Sera gazı emisyonları sıcak hava dalgalarını daha da ısıtıyor
Sera gazı emisyonları sıcak hava dalgalarını normalde olduğundan daha sıcak hale getiriyor: Avrupa sıcak hava dalgası 2,5 derece daha sıcak, Kuzey Amerika sıcak hava dalgası 2 derece daha sıcak ve Çin’deki sıcak hava dalgası iklim değişikliği nedeniyle 1 derece daha sıcak oldu.
Hala zamanımız var
Eğer sıcaklık artışı 2 dereceye ulaşırsa, ki Paris Anlaşmasına imza atan tüm ülkeler emisyonları hızla azaltmaya yönelik mevcut taahhütlerini tam olarak yerine getirmezlerse yaklaşık 30 yıl içinde bu gerçekleşecek, bu gibi olaylar daha da sıklaşacak ve her 2-5 yılda bir meydana gelecek. Araştırmacılar, doğal olarak meydana gelen iklim fenomeni olan El Niño’nun gelişiminin bazı bölgelerdeki sıcak hava dalgalarına muhtemelen bir miktar ek ısı sağladığını söylerken, fosil yakıtların yakılmasıyla artan küresel sıcaklıkların sıcak hava dalgalarının bu kadar şiddetli olmasının ana nedeni olduğunu belirtiyor. Londra Imperial College Grantham İklim Değişikliği ve Çevre Enstitüsü İklim Bilimi Kıdemli Öğretim Görevlisi Friederike Otto, “Bu ilişkilendirme çalışmasının sonucu şaşırtıcı değil. Dünya fosil yakıtları yakmayı bırakmadı, iklim ısınmaya devam ediyor ve sıcak hava dalgaları daha aşırı hale gelmeye devam ediyor. Bu kadar basit. Ancak bu sıcak hava dalgaları ‘kaçak ısınma’ ya da ‘iklim çöküşü'nün kanıtı değil. Güvenli ve sağlıklı bir geleceği güvence altına almak için hala zamanımız var, ancak acilen fosil yakıt yakmayı durdurmamız ve kırılganlığı azaltmaya yatırım yapmamız gerekiyor.
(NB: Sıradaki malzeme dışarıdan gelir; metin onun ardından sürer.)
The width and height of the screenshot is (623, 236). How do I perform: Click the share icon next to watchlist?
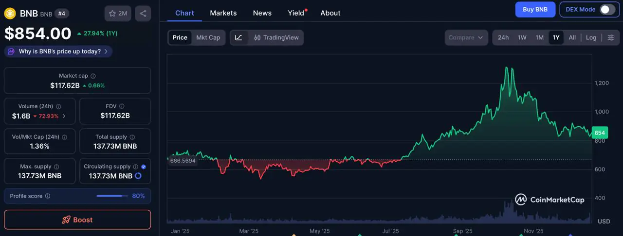[x=143, y=14]
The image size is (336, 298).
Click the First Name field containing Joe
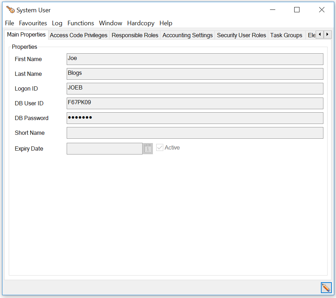tap(195, 59)
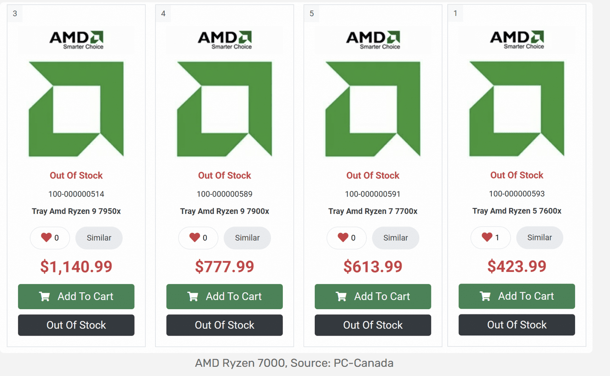The width and height of the screenshot is (610, 376).
Task: Like the Ryzen 5 7600x via heart icon
Action: coord(487,237)
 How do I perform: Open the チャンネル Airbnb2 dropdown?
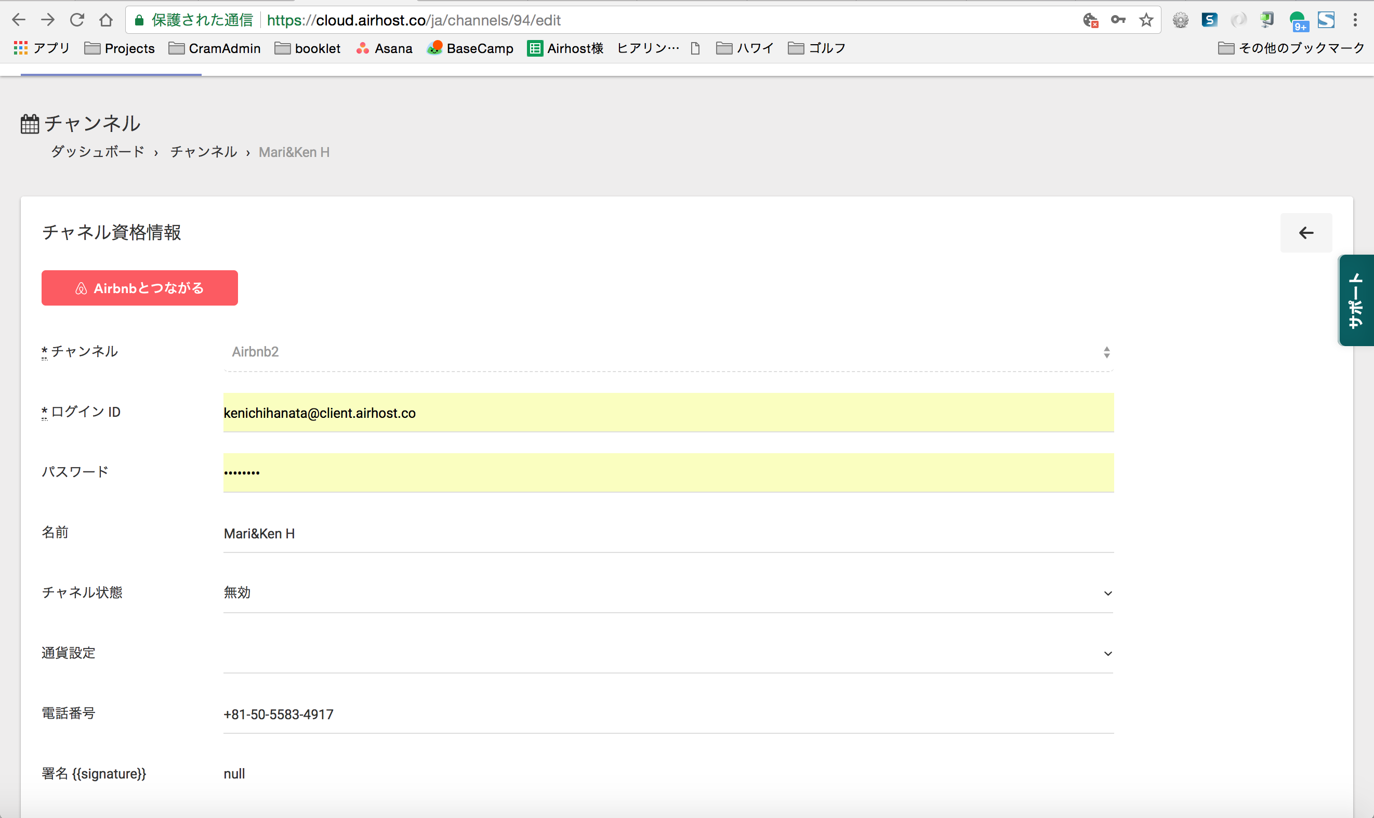coord(668,352)
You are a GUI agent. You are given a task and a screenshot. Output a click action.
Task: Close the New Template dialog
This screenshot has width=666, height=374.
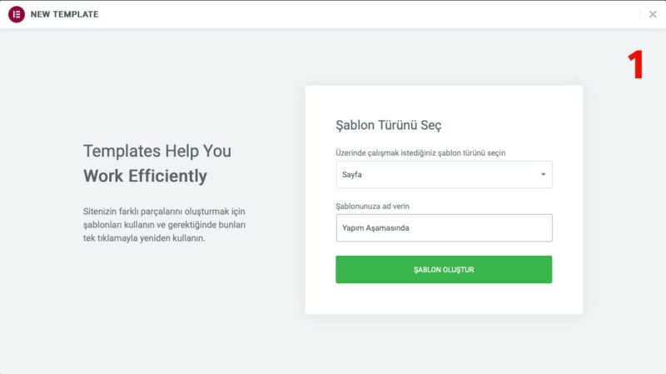653,14
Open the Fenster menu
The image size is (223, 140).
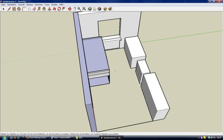coord(54,4)
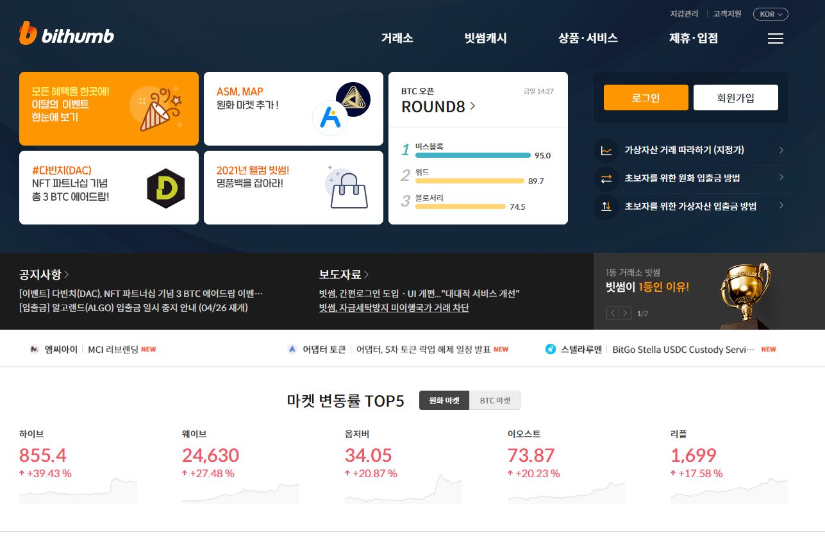Click the handbag icon on welcome banner

(x=348, y=188)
Bunu yapmazsak, her yıl on binlerce insan sıcaklığa bağlı nedenlerden ölmeye devam edecek. Hükümetlerin bu yılki COP iklim konferansında fosil yakıtların kullanımdan kaldırılmasını yasalaştırması kesinlikle kritik önem taşıyor” diyor.
Kültürel bir değişime ihtiyacımız var
Kızılhaç Kızılay İklim Merkezi Direktörü Julie Arrighi’nin yorumları ise şöyle: “Isı, en ölümcül afet türleri arasında yer alıyor. Aşırı sıcaklar hakkındaki düşüncelerimizde kültürel bir değişime ihtiyacımız var. Aşırı sıcaklar ölümcüldür ve hızla artıyor. Uyarı sistemlerini, ısı eylem planlarını ve uzun vadeli uyum tedbirlerine yapılan yatırımları ölçeklendirmek çok önemli. Buna kentsel planlama ve sağlık, elektrik, su ve ulaşım gibi kritik sistemlerin dayanıklılığının artırılması da dâhil. Aşırı sıcaklarda hayat kurtarmak için en kırılgan durumdaki insanlarla ilgilenmemiz gerekiyor - bu grupta yaşlılar, sağlık sorunları olan insanlar, barınacak yeri olmayanlar ve aşırı sıcaklarda hayat kurtarıcı olabilecek serin alanlara erişimi kısıtlı olan topluluklar yer alıyor.”